■ Task statement: Restate each entry word for word, leaving nothing out.
# # # # #
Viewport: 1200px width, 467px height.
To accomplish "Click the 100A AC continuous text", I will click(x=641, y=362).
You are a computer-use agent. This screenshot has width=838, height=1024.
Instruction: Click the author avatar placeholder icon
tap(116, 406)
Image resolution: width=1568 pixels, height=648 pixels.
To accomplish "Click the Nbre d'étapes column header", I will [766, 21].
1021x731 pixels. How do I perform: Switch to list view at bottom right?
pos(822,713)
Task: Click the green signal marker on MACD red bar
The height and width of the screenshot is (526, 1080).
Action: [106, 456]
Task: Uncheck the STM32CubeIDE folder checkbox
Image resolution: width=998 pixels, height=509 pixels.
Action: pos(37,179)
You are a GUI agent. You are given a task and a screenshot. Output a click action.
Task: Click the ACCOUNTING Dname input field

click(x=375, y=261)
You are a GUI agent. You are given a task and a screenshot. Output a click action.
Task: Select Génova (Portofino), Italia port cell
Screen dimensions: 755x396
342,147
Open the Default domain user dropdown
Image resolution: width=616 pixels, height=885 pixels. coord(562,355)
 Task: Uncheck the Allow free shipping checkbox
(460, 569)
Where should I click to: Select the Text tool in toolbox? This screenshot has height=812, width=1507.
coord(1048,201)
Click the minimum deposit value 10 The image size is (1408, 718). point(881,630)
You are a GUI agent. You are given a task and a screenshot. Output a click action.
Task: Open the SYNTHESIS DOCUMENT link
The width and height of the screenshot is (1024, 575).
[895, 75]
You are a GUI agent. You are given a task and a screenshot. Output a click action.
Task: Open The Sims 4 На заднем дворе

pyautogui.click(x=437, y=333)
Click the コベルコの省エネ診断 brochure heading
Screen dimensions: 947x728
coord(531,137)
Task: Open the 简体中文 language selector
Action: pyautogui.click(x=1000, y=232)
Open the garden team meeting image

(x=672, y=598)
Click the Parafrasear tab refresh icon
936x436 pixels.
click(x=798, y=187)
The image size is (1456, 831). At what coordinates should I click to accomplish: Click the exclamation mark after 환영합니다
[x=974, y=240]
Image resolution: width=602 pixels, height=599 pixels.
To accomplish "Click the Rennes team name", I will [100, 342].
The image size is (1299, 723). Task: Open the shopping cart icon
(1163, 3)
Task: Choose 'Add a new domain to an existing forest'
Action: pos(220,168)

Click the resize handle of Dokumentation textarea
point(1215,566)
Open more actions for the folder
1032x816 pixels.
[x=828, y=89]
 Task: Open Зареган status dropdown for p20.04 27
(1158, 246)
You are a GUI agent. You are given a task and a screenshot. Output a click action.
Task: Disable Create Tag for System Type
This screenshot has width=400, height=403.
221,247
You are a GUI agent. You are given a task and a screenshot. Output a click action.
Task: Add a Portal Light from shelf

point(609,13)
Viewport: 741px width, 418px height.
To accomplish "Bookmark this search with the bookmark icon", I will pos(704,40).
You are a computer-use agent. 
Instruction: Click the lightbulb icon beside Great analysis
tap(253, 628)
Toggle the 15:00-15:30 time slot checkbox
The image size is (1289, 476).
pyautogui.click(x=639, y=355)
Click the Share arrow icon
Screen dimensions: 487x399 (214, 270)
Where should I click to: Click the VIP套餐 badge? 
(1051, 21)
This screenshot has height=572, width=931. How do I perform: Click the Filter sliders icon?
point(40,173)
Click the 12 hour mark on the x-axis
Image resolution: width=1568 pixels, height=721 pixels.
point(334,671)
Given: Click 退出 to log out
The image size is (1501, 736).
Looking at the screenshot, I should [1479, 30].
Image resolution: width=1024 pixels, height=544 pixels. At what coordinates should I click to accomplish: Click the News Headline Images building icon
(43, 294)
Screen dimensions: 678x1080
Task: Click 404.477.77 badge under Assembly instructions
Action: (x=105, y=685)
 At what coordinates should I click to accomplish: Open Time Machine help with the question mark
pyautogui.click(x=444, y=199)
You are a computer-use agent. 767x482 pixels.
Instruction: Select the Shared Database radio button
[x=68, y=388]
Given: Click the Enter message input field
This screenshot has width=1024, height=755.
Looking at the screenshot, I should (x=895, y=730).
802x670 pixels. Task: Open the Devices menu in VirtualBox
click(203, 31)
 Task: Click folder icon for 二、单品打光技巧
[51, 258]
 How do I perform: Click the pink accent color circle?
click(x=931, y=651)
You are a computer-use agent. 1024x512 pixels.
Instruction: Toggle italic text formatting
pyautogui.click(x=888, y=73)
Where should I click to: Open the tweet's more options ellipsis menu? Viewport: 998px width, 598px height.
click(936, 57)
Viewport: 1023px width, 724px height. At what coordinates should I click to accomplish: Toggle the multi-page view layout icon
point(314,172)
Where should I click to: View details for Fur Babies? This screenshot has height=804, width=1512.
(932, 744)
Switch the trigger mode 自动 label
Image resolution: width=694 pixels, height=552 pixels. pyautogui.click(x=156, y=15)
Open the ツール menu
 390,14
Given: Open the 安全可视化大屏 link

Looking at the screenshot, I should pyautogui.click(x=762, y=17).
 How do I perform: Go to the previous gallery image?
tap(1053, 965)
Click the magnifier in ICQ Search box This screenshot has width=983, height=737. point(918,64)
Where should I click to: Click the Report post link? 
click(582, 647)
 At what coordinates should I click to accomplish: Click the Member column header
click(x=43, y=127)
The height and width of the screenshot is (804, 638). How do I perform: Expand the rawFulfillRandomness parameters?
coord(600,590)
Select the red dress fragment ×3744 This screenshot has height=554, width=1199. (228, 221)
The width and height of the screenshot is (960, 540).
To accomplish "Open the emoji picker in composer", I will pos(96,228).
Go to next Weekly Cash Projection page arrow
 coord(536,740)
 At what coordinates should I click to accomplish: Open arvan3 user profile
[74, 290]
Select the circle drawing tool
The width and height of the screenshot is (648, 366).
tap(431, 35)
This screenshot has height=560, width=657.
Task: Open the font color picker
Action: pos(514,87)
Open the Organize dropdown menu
# # # # #
■ Output of the task:
Viewport: 1200px width, 467px height.
To accomplish "Click the 100A AC continuous text", I will click(x=641, y=362).
You are a computer-use agent. This screenshot has width=838, height=1024.
Instruction: Click the author avatar placeholder icon
tap(116, 406)
Image resolution: width=1568 pixels, height=648 pixels.
To accomplish "Click the Nbre d'étapes column header", I will [766, 21].
1021x731 pixels. How do I perform: Switch to list view at bottom right?
pos(822,713)
Task: Click the green signal marker on MACD red bar
The height and width of the screenshot is (526, 1080).
Action: [106, 456]
Task: Uncheck the STM32CubeIDE folder checkbox
Image resolution: width=998 pixels, height=509 pixels.
Action: pos(37,179)
You are a GUI agent. You are given a task and a screenshot. Output a click action.
Task: Click the ACCOUNTING Dname input field

click(x=375, y=261)
You are a GUI agent. You are given a task and a screenshot. Output a click action.
Task: Select Génova (Portofino), Italia port cell
Screen dimensions: 755x396
342,147
Open the Default domain user dropdown
Image resolution: width=616 pixels, height=885 pixels. coord(562,355)
 Task: Uncheck the Allow free shipping checkbox
(460, 569)
Where should I click to: Select the Text tool in toolbox? This screenshot has height=812, width=1507.
coord(1048,201)
Click the minimum deposit value 10 The image size is (1408, 718). point(881,630)
You are a GUI agent. You are given a task and a screenshot. Output a click action.
Task: Open the SYNTHESIS DOCUMENT link
The width and height of the screenshot is (1024, 575).
[895, 75]
You are a GUI agent. You are given a task and a screenshot. Output a click action.
Task: Open The Sims 4 На заднем дворе

pyautogui.click(x=437, y=333)
Click the コベルコの省エネ診断 brochure heading
Screen dimensions: 947x728
coord(531,137)
Task: Open the 简体中文 language selector
Action: pyautogui.click(x=1000, y=232)
Open the garden team meeting image

(x=672, y=598)
Click the Parafrasear tab refresh icon
936x436 pixels.
click(x=798, y=187)
The image size is (1456, 831). At what coordinates should I click to accomplish: Click the exclamation mark after 환영합니다
[x=974, y=240]
Image resolution: width=602 pixels, height=599 pixels.
To accomplish "Click the Rennes team name", I will [100, 342].
The image size is (1299, 723). Task: Open the shopping cart icon
(1163, 3)
Task: Choose 'Add a new domain to an existing forest'
Action: pos(220,168)

Click the resize handle of Dokumentation textarea
point(1215,566)
Open more actions for the folder
1032x816 pixels.
[x=828, y=89]
 Task: Open Зареган status dropdown for p20.04 27
(1158, 246)
You are a GUI agent. You are given a task and a screenshot. Output a click action.
Task: Disable Create Tag for System Type
This screenshot has width=400, height=403.
221,247
You are a GUI agent. You are given a task and a screenshot. Output a click action.
Task: Add a Portal Light from shelf

point(609,13)
Viewport: 741px width, 418px height.
To accomplish "Bookmark this search with the bookmark icon", I will pos(704,40).
You are a computer-use agent. 
Instruction: Click the lightbulb icon beside Great analysis
tap(253, 628)
Toggle the 15:00-15:30 time slot checkbox
The image size is (1289, 476).
pyautogui.click(x=639, y=355)
Click the Share arrow icon
Screen dimensions: 487x399 (214, 270)
Where should I click to: Click the VIP套餐 badge? 
(1051, 21)
This screenshot has height=572, width=931. How do I perform: Click the Filter sliders icon?
point(40,173)
Click the 12 hour mark on the x-axis
Image resolution: width=1568 pixels, height=721 pixels.
point(334,671)
Given: Click 退出 to log out
The image size is (1501, 736).
Looking at the screenshot, I should [1479, 30].
Image resolution: width=1024 pixels, height=544 pixels. At what coordinates should I click to accomplish: Click the News Headline Images building icon
(43, 294)
Screen dimensions: 678x1080
Task: Click 404.477.77 badge under Assembly instructions
Action: (x=105, y=685)
 At what coordinates should I click to accomplish: Open Time Machine help with the question mark
pyautogui.click(x=444, y=199)
You are a computer-use agent. 767x482 pixels.
Instruction: Select the Shared Database radio button
[x=68, y=388]
Given: Click the Enter message input field
This screenshot has width=1024, height=755.
Looking at the screenshot, I should (x=895, y=730).
802x670 pixels. Task: Open the Devices menu in VirtualBox
click(203, 31)
 Task: Click folder icon for 二、单品打光技巧
[51, 258]
 How do I perform: Click the pink accent color circle?
click(x=931, y=651)
You are a computer-use agent. 1024x512 pixels.
Instruction: Toggle italic text formatting
pyautogui.click(x=888, y=73)
Where should I click to: Open the tweet's more options ellipsis menu? Viewport: 998px width, 598px height.
click(936, 57)
Viewport: 1023px width, 724px height. At what coordinates should I click to accomplish: Toggle the multi-page view layout icon
point(314,172)
Where should I click to: View details for Fur Babies? This screenshot has height=804, width=1512.
(932, 744)
Switch the trigger mode 自动 label
Image resolution: width=694 pixels, height=552 pixels. pyautogui.click(x=156, y=15)
Open the ツール menu
 390,14
Given: Open the 安全可视化大屏 link

Looking at the screenshot, I should pyautogui.click(x=762, y=17).
 How do I perform: Go to the previous gallery image?
tap(1053, 965)
Click the magnifier in ICQ Search box This screenshot has width=983, height=737. point(918,64)
Where should I click to: Click the Report post link? 
click(582, 647)
 At what coordinates should I click to accomplish: Click the Member column header
click(x=43, y=127)
The height and width of the screenshot is (804, 638). How do I perform: Expand the rawFulfillRandomness parameters?
coord(600,590)
Select the red dress fragment ×3744 This screenshot has height=554, width=1199. (228, 221)
The width and height of the screenshot is (960, 540).
To accomplish "Open the emoji picker in composer", I will pos(96,228).
Go to next Weekly Cash Projection page arrow
 coord(536,740)
 At what coordinates should I click to accomplish: Open arvan3 user profile
[74, 290]
Select the circle drawing tool
The width and height of the screenshot is (648, 366).
tap(431, 35)
This screenshot has height=560, width=657.
Task: Open the font color picker
Action: pos(514,87)
Open the Organize dropdown menu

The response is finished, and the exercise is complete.